En retrouvant  quelques mélodies oubliées, la curiosité me titille d’aller voir du côté des originaux : « Just like a woman », « I Want you » maintenant qu’ I know.
Sous un emballage très carton recyclé avec dessins pales, les textes sont bien sûr en lettres microscopiques; parfois le produit manque de vivacité.
Les musiques sont agréables mais ne surprennent pas derrière des textes qui coulent tranquillement sans accrocher.
« Je te veux » est joliet, il manque d’impatience.
« Vise le ciel », l’image est mignonne, mais c’est sur « un grand fauteuil » que le poète s’envole.
D’autres évocations sont justes et fortes :
« Tout en haut de la tour du guet
Les princes ont confisqué les longues-vues »
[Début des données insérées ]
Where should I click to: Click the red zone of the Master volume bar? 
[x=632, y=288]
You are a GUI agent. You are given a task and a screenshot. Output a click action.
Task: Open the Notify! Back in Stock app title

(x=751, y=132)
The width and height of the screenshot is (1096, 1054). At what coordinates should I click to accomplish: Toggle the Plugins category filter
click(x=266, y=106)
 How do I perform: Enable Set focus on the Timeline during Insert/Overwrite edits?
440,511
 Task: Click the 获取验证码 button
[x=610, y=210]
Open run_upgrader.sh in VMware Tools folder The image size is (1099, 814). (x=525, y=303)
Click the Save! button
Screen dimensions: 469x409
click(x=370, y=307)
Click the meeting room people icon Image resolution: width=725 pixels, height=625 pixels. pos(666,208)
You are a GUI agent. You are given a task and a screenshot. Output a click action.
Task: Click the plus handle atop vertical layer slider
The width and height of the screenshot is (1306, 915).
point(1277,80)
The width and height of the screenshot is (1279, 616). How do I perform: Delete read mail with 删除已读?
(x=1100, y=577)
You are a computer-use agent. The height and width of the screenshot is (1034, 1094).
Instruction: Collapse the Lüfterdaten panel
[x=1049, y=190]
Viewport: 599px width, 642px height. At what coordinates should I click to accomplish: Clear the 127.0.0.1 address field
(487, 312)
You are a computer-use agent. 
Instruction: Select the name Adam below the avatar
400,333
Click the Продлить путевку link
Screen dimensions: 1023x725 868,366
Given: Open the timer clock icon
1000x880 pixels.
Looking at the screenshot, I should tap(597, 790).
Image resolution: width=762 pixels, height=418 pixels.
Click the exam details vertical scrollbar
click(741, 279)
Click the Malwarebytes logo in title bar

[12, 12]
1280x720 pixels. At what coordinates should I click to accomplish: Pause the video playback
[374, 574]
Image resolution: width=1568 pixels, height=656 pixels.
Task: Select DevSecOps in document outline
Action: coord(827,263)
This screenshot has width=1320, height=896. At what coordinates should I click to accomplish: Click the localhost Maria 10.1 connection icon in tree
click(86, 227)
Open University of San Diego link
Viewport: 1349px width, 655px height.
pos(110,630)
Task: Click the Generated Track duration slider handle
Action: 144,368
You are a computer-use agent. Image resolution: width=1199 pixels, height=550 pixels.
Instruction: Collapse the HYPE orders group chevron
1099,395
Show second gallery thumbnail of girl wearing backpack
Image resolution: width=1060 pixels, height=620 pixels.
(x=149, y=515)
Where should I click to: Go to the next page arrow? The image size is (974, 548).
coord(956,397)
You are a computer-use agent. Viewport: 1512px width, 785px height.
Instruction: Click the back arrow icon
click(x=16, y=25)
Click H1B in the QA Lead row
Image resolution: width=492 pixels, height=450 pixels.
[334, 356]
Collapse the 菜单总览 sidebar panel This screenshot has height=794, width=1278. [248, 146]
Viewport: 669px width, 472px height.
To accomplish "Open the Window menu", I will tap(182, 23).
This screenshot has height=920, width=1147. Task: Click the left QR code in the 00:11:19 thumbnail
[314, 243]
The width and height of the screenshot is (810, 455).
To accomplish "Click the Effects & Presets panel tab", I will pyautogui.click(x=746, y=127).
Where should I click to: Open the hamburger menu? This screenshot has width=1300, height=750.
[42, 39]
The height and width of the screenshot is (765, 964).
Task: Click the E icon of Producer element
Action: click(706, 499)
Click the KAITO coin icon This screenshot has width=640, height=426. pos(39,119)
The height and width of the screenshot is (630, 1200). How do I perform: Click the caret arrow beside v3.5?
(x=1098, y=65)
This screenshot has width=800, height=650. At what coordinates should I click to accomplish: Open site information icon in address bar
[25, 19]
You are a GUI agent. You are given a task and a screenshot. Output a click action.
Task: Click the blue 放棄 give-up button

 Mais la rencontre  avec des grands mots n’est pas toujours facile :
«  J’ai demandé aux flics à chaque carrefour
Avez- vous vu la dignité ? »
Quelques visions nous empoignent :
« Les rats mangent ta farine, ils ont empoisonné le puits
Les rats  ont mangé ta farine et empoisonné le puits
Même le ciel veut dire qu’il ne faut pas compter sur lui. »
L’histoire d’Hollis Brown est-elle celle de notre monde désespérant ?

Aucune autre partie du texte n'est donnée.